BlazorServerExample RevalidatingIdentityAuthenticationStateProvider

[michaelcsikos]

I'm migrating a solution from Blazor Wasm to Blazor Server due to extremely poor performance for some intense calculations (20x slower).

It's a bit disappointing that authentication on the server has to occur outside the Blazor framework, requiring old-school Razor Pages. I've been going through the BlazorServerExample and Using CSLA 5 Blazor and WebAssembly book. I'm not using ASP.NET Core Identity and it looks like the BlazorServerExample isn't really either. The authentication works fine with the following commented out:

builder.Services.AddScoped<IdentityUser>();
builder.Services.AddScoped<AuthenticationStateProvider, RevalidatingIdentityAuthenticationStateProvider<IdentityUser>>();

With those lines still included, when ValidateAuthenticationStateAsync triggers:

System.InvalidOperationException: No service for type Microsoft.AspNetCore.Identity.IdentityUser has been registered.

I suppose my question is, should I be implementing a RevalidatingServerAuthenticationStateProvider? However, I don't fully understand the purpose, or how to do it properly with a simple table in a database storing user names and password hashes.

[rockfordlhotka]

The Blazor 2019 book is pretty outdated due to changes to how Blazor works between then and now.

The BlazorServerExample in the CSLA samples should be current though, but very simplified, as it uses a hard-coded principal/identity.

I'd recommend using the Microsoft project template that is closest to the authentication model you want to use as a starting point. Their templates provide implementations for the "identity user" and "authentication state provider" types to meet the needs of oath, aad, or whatever.

The only thing CSLA 6 relies on at this point is a AuthenticationStateProvider service that's injected into the application context manager.
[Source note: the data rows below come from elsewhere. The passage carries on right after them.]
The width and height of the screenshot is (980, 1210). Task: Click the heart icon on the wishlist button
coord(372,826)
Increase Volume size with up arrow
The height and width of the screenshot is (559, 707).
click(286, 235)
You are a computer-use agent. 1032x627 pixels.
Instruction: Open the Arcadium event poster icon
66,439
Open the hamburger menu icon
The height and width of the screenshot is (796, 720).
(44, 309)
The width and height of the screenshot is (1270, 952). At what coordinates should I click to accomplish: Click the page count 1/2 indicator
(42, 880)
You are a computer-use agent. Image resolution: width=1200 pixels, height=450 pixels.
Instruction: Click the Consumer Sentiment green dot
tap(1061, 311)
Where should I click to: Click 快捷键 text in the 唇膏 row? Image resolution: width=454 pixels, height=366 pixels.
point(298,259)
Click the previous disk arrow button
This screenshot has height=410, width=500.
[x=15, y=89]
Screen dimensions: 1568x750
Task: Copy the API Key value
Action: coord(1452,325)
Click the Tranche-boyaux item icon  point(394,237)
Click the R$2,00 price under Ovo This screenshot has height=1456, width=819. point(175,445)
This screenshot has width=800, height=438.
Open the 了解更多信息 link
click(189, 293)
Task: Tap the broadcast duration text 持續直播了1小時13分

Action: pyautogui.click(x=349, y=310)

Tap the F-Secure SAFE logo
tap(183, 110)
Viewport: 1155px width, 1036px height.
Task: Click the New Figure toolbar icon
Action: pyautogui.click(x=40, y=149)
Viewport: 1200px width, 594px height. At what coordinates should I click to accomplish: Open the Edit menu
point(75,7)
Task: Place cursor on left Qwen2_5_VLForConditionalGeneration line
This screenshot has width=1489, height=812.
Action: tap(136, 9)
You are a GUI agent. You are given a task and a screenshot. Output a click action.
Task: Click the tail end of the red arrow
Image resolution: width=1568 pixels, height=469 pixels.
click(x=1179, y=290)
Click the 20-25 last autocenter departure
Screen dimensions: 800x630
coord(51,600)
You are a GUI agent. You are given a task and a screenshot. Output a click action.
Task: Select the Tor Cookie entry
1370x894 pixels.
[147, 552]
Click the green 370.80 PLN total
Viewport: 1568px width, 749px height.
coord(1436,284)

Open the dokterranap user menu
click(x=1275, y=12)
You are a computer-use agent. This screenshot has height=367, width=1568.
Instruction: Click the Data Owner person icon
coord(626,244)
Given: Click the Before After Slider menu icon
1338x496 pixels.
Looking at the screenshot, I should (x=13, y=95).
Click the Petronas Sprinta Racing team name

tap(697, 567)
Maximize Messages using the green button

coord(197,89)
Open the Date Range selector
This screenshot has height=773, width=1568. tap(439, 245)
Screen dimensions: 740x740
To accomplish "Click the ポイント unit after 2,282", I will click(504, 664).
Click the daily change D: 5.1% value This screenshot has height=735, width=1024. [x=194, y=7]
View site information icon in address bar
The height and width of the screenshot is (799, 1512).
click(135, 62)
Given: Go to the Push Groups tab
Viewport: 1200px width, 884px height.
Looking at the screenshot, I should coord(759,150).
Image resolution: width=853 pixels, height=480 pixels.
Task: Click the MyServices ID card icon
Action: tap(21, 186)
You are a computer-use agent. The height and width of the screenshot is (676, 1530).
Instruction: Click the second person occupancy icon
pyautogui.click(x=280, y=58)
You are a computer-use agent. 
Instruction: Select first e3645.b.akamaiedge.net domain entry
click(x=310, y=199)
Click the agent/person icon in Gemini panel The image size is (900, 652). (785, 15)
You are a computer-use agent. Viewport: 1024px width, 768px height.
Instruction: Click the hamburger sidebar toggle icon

It doesn't really care who implemented that provider, as long as it exists and manages the user identity properly.

[swegele]

I have also NOT implemented the RevalidatingServerAuthenticationStateProvider yet as I port my old WebForms CSLA 5 app to Blazor Server 6. I believe it is for expiring tokens etc. included with various standard auth mechanisms. We don't currently use those so I'm not worrying about it. But obviously could implement in future if we had some sort of (check if user is still auth mechanism).

Think in terms of an admin discovering that UserA access needs to be revoked. Does that only kick in when UserA logs off and then tries to log back in. Or does it happen sooner on some timed basis when system does a check "Is UserA still auth for using system?"

[rockfordlhotka]

When using a token, the token usually has an expiration built in, and so needs to be revalidated/recreated periodically.

If you aren't using expiring tokens, then I imagine logoff is the only condition where the identity becomes invalid?